FIG. 2 is a diagram illustrating the relationship between crank rotational fluctuations, the rotational position of an unbalanced mass of a balance shaft, and the generation timing of a rattling sound, showing an analysis state of the rattling sound.

FIG. 3 is a front view of a gear-driven balancer according to an embodiment of the present invention.

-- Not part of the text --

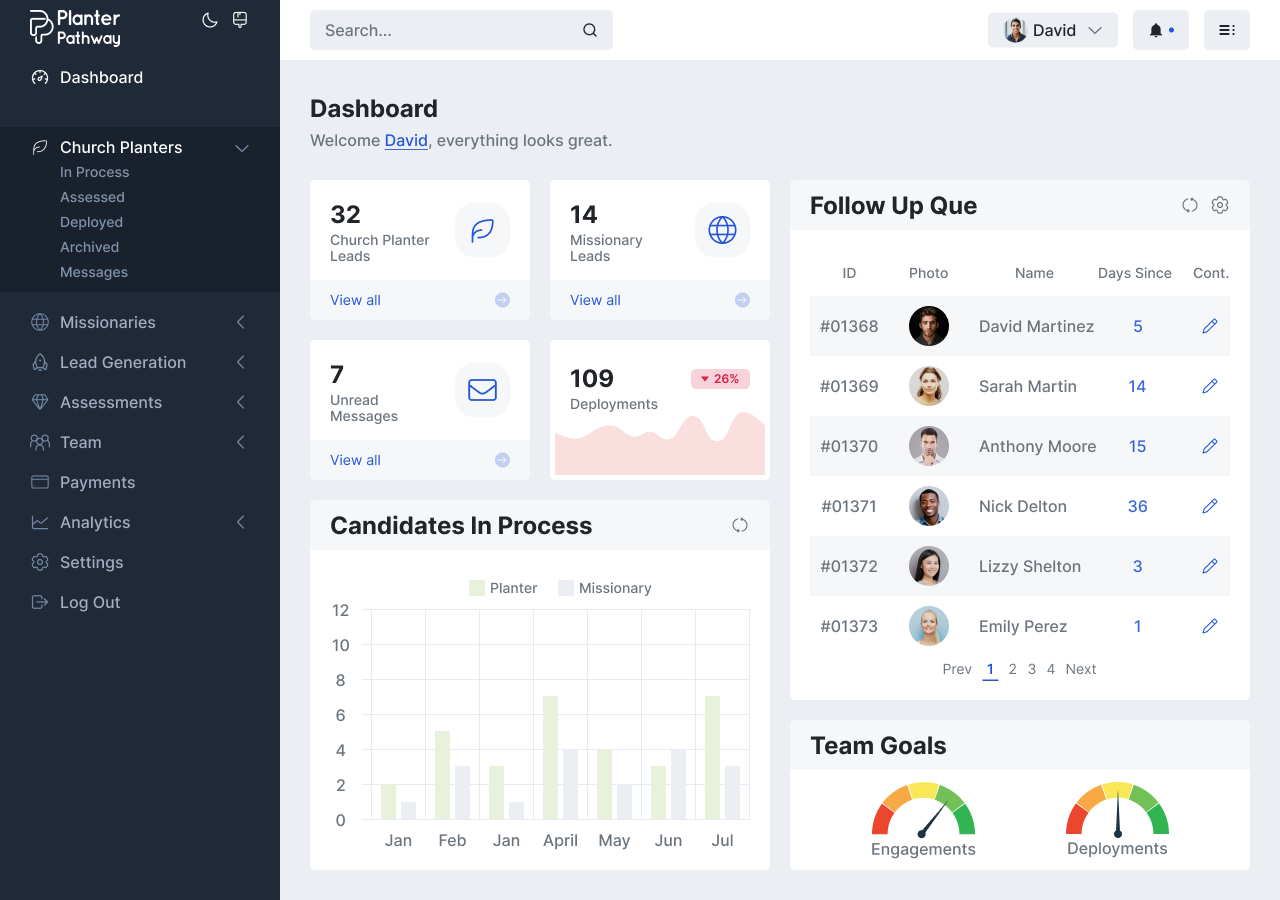Click edit pencil for David Martinez
1280x900 pixels.
pos(1210,326)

FIG. 4 is a side view of the device of FIG. 3;

FIG. 5 is a flowchart showing the order of operations for backlash adjustment.

[Explanation of symbols]

2 Cylinder block 4 Shim 6 (first) balance shaft housing 8 (
2nd) balance shaft housing 10 crankshaft 12 balance shaft 14 balance shaft 16 unbalance mass 18 unbalance mass 20 crank gear 22 balancer gear 24 balancer gear

Claims (1)

[Claims] 1. A backlash adjustment method for a gear-driven balancer in which the balance shaft rotates twice for each rotation of the crankshaft due to engagement between a crank gear attached to the crankshaft and a balancer gear attached to the balance shaft, the method comprising: For each rotation, backlash is measured at a total of 4 points: the 2 points of the crankshaft's lowest deceleration point, and the 2 points of the closest mass where the unbalanced mass of the balance shaft is closest to the crank gear.
A back of a gear-driven balancer, characterized in that a shim for adjusting the distance between the axes of a crank gear and a balancer gear is determined so that the backlash at a point showing the minimum backlash value among the points becomes a target value. Lash adjustment method.